Permalink
Fetching contributors…
Cannot retrieve contributors at this time
248 lines (199 sloc) 8.11 KB
/*****************************************************************************
* GATB : Genome Assembly Tool Box
* Copyright (C) 2014 INRIA
* Authors: R.Chikhi, G.Rizk, E.Drezen
*
* This program is free software: you can redistribute it and/or modify
* it under the terms of the GNU Affero General Public License as
* published by the Free Software Foundation, either version 3 of the
* License, or (at your option) any later version.
*
* This program is distributed in the hope that it will be useful,
* but WITHOUT ANY WARRANTY; without even the implied warranty of
* MERCHANTABILITY or FITNESS FOR A PARTICULAR PURPOSE. See the
* GNU Affero General Public License for more details.
*
* You should have received a copy of the GNU Affero General Public License
* along with this program. If not, see <http://www.gnu.org/licenses/>.
*****************************************************************************/
/** \file MapMPHF.hpp
* \date 01/03/2013
* \author edrezen
* \brief Minimal Perfect Hash Function
*/
#ifndef _GATB_CORE_TOOLS_COLLECTION_MAP_MPHF_HPP_
#define _GATB_CORE_TOOLS_COLLECTION_MAP_MPHF_HPP_
/********************************************************************************/
#include <gatb/tools/collections/api/Iterable.hpp>
#include <gatb/tools/collections/impl/BooPHF.hpp>
#include <gatb/tools/misc/impl/Progress.hpp>
#include <vector>
/********************************************************************************/
namespace gatb {
namespace core {
namespace tools {
namespace collections {
namespace impl {
/********************************************************************************/
/** \brief hash table implementation
*
* This hash table implementation uses a minimal perfect hash function (MPHF) for
* identifying the keys with a unique number in [0..N-1] where N is the number of items.
*
* Using BooPHF, the memory usage is about 3-4 bits per key.
*
* The values can be stored in a simple vector. The keys are not stored in memory, only
* the mphf is needed.
*
* Note that such an implementation can't afford to add items into the map (it's static).
*/
template <class Key, class Value, class Adaptator=AdaptatorDefault<Key> >
class MapMPHF : public system::SmartPointer
{
public:
/** Hash type. */
typedef BooPHF<Key, Adaptator> Hash;
/** Default constructor. */
MapMPHF () : hash() {}
/** Build the hash function from a set of items.

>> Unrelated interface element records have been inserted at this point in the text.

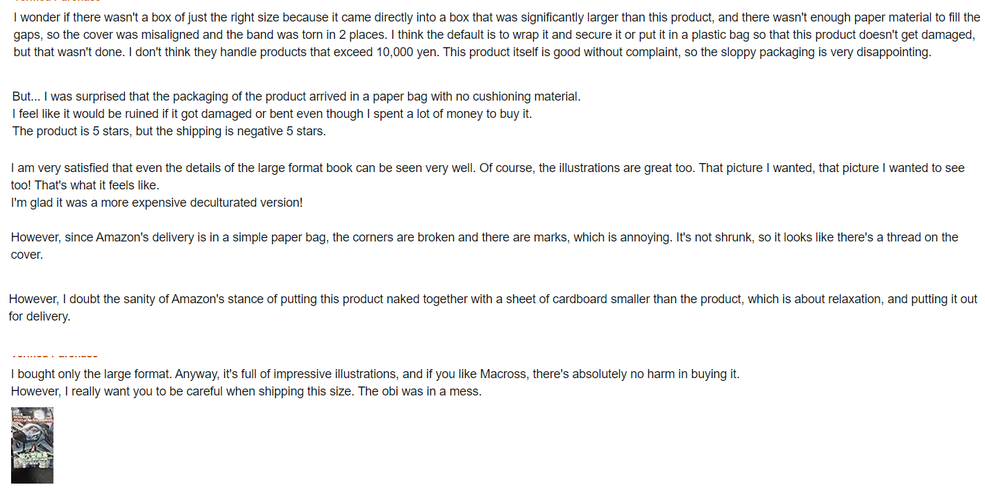Click the line "But... I was surprised that the packaging"
This screenshot has width=985, height=494.
(296, 97)
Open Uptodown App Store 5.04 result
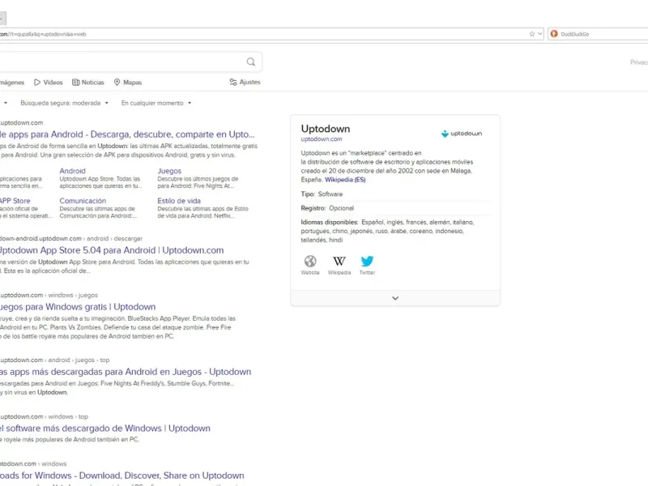The image size is (648, 486). [x=112, y=250]
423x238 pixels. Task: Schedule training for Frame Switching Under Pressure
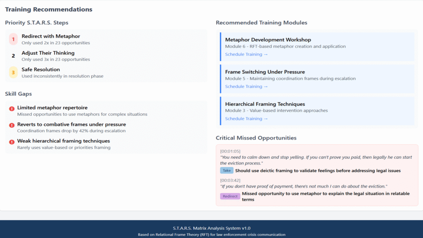[x=246, y=87]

* \param[in] keys : iterable over the keys of the hash table
* \param[in] progress : listener called during the building of the MPHF
*/
void build (tools::collections::Iterable<Key>& keys, int nbThreads = 1, tools::dp::IteratorListener* progress=0)
{
/** We build the hash function. */
hash.build (&keys, nbThreads, progress);
/** We resize the vector of Value objects. */
data.resize (keys.getNbItems());
clearData();
initDiscretizationScheme();
}
// discretization scheme to store abundance values from 0 to 50000 on 8 bits
// with 5% error maximum
// from 0 to 70 : step = 1 (70 buckets)
// from 70 to 100 : step = 2 (15 buckets)
// from 100 to 500 : step = 10 (40 buckets)
// from 500 to 1000 : step = 20 (25 buckets)
// from 1000 to 5000 : step = 100 (40 buckets)
// from 5000 to 10000 : step = 200 (25 buckets)
// from 10000 to 50000 : step = 1000 (40 buckets)
//
//to change discretization scheme, change the values in _abundanceDiscretization below
void initDiscretizationScheme()
{
_abundanceDiscretization.resize(257);
int total =0;
_abundanceDiscretization[0] = 0;
int idx=1;
for(int ii=1; ii<= 70; ii++,idx++ )
{
total += 1;
_abundanceDiscretization[idx] = total ;
}
for(int ii=1; ii<= 15; ii++,idx++ )
{
total += 2;
_abundanceDiscretization[idx] = total ;
}
for(int ii=1; ii<= 40; ii++,idx++ )
{
total += 10;
_abundanceDiscretization[idx] = total ;
}
for(int ii=1; ii<= 25; ii++,idx++ )
{
total += 20;
_abundanceDiscretization[idx] = total ;
}
for(int ii=1; ii<= 40; ii++,idx++ )
{
total += 100;
_abundanceDiscretization[idx] = total ;
}
for(int ii=1; ii<= 25; ii++,idx++ )
{
total += 200;
_abundanceDiscretization[idx] = total ;
}
for(int ii=1; ii<= 40; ii++,idx++ )
{
total += 1000;
_abundanceDiscretization[idx] = total ;
}
//
_abundanceDiscretization[256] = UINT_MAX;
/*
for(int ii=0; ii<_abundanceDiscretization.size(); ii++ )
{
printf("disc[%i] = %i \n", ii,_abundanceDiscretization[ii] );
}
*/
}
/* use the hash from another MapMPHF class. hmm is this smartpointer legit?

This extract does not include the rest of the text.